Botrytis, Meet Calcium

By: JC Chong, Clemson University
We pack our carts with the best crop of bedding plants ever, or our boxes with the best cut roses, only to receive a call from our customers rejecting the shipment because of gray mold. Botrytis meltdown is a huge problem during shipment because high humidity in sealed shipping carts or containers is just what Botrytis needs to cause an outbreak.
With funding from AFE, Jim Faust and his graduate student Kathie Bennett (Clemson University) studied the potential of reducing Botrytis meltdown on petunia flowers with pre-shipment sprays of calcium chloride. Kathie sprayed four concentrations of calcium chloride (at 0, 400, 800 and 1,200 ppm) over two weeks before the expected shipping date. She infected the flowers with a fludioxonil-resistant Botrytis strain and kept the flowers in sealed boxes to simulate the high humidity of sealed shipping containers. She then compared the disease incidence score of these calcium-treated petunia flowers with those treated with one application of Palladium.
The picture tells the tale: Flowers in the inoculated control (i.e. infected with the pathogen, but not treated) and the fungicide treatment didn’t fare well. Flowers treated with 800 and 1,200 ppm calcium chloride looked good, although they had some blemishes.

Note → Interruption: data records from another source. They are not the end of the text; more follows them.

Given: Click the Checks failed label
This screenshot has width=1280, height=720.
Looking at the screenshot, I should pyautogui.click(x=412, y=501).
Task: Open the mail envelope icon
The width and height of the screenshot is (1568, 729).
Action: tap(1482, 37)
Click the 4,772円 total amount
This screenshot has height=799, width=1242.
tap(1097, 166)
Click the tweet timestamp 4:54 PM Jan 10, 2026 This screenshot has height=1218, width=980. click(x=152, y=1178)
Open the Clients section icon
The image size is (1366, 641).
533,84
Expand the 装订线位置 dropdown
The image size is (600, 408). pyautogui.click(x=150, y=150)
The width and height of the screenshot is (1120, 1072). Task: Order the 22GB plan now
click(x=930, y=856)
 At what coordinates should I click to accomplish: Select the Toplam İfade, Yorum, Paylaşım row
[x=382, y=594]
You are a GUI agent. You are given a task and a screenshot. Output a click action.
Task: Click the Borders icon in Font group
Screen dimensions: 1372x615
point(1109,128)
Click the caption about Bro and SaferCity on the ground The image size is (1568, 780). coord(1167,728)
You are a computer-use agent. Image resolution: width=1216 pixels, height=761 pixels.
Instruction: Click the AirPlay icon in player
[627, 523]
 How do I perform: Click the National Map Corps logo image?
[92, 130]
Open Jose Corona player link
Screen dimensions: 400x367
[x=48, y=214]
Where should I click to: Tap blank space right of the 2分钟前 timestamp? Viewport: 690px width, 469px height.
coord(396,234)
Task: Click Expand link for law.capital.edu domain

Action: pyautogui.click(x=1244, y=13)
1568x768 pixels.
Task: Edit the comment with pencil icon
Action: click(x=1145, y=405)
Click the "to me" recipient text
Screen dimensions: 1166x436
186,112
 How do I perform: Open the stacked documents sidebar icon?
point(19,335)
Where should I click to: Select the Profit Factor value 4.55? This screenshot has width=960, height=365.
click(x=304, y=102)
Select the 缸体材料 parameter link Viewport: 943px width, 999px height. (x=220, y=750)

Petunia flowers treated with calcium at 800 and 1,200 ppm suffered from less botrytis meltdown than untreated and fungicide-treated inoculated control. (Photo credit: Kathie Bennet, Clemson University)

Pre-shipment sprays of calcium chloride at 800 or 1,200 ppm can reduce Botrytis meltdown during shipment, even against fungicide-resistant strains. Some of us are already using calcium spray to prevent calcium deficiency or bract edge burn in poinsettia. As shown in this study, calcium spray can also help with Botrytis suppression, reducing fungicide application frequency and cost.
It’s still very important to practice good cultural and sanitation practices, e.g., remove and properly discard plant debris before and during production, provide proper plant spacing, lower air temperature, and reduce humidity level.
Jim and Kathie are conducting follow-up studies to select the most efficacious calcium source.

JC Chong is currently being funded by AFE to look at calcium effects on thrips infestations.